Литмир - Электронная Библиотека
* * *

Таганок милый, трогательный, детски простой. За избой, перед коноплями, его блиндаж; там сани, на которых он спит, над изголовьем шкатулочка, где его старый картуз, кисет. Когда пришел, с трудом стащил перед нами шапку с голой головы. Легкая белая борода. Трогательно худ, опущенные плечи. Глаза без выражения, один, левый, слегка разодран. Темный цвет лица и рук. В лаптях. Ничего общего не может рассказать, — только мелкие подробности. Живет в каком-то другом, не нашем мире. О французах слабо помнит — «так, — как зук находит». Ему не дают есть, не дают чаю, — «ничтожности жалеют», как сказал Григорий.

Говорит с паузами, отвечает не сразу.

— Что-ж, хочется еще пожить?

— А Бог ё знает… Что-ж делать то? Насильно не умрешь.

— Ну, а если бы тебе предложили прожить еще год или, скажем, пять лет? Что бы ты выбрал?

— Что ж мне ее приглашать смерть-то? — (И засмеялся и глаза осмыслились.) — Она меня не угрызет. Пускай кого помоложе, а меня она не угрызет — вот и не идет.

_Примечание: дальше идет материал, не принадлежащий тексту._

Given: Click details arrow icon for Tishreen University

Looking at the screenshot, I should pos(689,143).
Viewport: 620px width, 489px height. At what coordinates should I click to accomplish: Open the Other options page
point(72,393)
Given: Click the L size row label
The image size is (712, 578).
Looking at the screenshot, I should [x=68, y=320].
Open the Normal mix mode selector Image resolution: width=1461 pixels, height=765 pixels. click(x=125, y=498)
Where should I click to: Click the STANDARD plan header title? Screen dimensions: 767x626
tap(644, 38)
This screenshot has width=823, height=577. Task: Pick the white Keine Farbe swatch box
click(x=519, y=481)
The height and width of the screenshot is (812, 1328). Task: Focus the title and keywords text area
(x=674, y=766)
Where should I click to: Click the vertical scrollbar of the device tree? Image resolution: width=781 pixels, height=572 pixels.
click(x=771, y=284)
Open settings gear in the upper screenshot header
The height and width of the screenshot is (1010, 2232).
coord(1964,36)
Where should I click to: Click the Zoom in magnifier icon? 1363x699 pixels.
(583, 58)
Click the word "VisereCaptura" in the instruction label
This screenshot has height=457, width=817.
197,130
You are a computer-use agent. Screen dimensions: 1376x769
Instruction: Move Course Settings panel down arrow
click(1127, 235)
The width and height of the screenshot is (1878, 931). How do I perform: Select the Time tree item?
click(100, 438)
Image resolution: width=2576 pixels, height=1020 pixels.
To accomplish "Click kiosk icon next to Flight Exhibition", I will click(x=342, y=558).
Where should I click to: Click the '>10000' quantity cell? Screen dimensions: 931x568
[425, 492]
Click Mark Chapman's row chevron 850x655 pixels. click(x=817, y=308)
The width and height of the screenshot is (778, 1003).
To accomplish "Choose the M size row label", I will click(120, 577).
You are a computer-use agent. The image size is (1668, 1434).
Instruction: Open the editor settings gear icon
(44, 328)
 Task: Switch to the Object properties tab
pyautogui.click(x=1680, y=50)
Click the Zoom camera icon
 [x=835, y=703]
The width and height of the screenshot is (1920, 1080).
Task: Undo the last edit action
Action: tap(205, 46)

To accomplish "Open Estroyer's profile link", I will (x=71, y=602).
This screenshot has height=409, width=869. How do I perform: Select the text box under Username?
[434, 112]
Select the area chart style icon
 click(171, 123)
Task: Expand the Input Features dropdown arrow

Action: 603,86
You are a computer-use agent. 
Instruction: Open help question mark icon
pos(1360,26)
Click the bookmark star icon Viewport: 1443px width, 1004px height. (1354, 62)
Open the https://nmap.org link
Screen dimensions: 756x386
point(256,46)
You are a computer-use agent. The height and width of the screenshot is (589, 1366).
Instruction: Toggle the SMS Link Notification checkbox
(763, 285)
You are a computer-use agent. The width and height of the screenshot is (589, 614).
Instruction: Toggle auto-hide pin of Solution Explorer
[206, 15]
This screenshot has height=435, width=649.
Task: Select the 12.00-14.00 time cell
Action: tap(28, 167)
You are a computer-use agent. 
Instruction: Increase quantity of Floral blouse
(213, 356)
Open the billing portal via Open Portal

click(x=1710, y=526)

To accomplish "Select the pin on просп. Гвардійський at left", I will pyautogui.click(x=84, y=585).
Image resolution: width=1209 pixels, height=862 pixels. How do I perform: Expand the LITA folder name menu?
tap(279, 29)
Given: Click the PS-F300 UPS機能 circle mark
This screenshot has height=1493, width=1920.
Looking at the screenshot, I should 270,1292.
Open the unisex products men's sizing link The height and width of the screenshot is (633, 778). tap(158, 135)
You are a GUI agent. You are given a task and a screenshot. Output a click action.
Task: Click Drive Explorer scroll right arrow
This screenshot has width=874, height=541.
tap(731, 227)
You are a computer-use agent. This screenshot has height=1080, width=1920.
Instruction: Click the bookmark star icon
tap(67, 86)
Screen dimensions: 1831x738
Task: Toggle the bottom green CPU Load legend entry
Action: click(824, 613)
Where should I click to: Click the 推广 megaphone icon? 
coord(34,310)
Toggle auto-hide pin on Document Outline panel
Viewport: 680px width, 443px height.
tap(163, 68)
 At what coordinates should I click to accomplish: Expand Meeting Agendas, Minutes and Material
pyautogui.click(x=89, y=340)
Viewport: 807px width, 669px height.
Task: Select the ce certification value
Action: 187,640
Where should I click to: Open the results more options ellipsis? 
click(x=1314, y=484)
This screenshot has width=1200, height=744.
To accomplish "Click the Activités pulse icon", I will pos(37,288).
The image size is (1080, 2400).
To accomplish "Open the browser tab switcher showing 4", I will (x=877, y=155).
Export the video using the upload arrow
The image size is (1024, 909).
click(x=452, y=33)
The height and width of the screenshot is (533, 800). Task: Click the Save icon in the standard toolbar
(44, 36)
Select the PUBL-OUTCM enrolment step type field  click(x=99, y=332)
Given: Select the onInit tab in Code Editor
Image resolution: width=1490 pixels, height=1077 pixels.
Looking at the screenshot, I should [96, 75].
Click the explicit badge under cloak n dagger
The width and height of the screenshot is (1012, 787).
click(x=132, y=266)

— Так как же? Пять лет или год?

Думает. Потом нерешительно:

— Через пять-то годов вошь съест…

15 Июля.

Уже дней десять — и без перерыва — дождь.

Я уже с неделю болен — насморк, бронхит. Вообще, когда же это кончится, мое самоубийство, летняя жизнь в Васильевском?

Нынче Кирики, престольный праздник, ярмарка. Выходил. Две ужасных шеренги нищих у церковных ворот. Особенно замечателен один калека. Оглобли и пара колес. Оглобли на половину заплетены веревкой, на оси — деревянный щиток. Под концами оглобель укороченная, с отпиленными концами дуга, чтобы оглобли могли стоять на уровне оси. И на всем этом лежит в страшной рвани калека, по-женски повязанный платком, с молочно-голубыми, почти белыми, какими-то нечеловеческими глазами. Лежит весь изломанный, скрюченный, одна нога, тончайшая, фиолетовая, нарочно (для возбуждения жалости, внимания толпы) высунута. Вокруг него прочая нищая братия и почти все тоже повязаны платками.

Еще: худой, весь изломанный, без задницы, один кострец высоко поднят, разлапые ноги в сгнивших лаптях. Невероятно мерзки и грязны рубаха и мешок, и то и другое в запекшейся крови. В мешке куски сального недоваренного мяса, куски хлеба, сырые бараньи ребра. Возле него худой мальчишка, остроухий, рябой, узкие глазки. Весело: «Подайте, папашечки!» Еще: малый, лет двадцати пяти, тоже рябой и веселый. Сказал про одного нищего, сидевшего на земле, у которого ноги в известковых ранах, залепленных подорожником, и в лиловых пятнах: «Ето считается по старинному заведению проказа». Потом все нищие деловито двинулись на ярмарку. Прокаженный поехал, заерзал задницей по земле.

Кирюшка рассказывает, что его родственник, «Трегубый», уже лет двадцать пьет, собирая на Иерусалим. Говорят, что в Рождестве ребята страшно франтят и пьют: «По двадцать целковых сапоги. Теперь новый народ пошел!»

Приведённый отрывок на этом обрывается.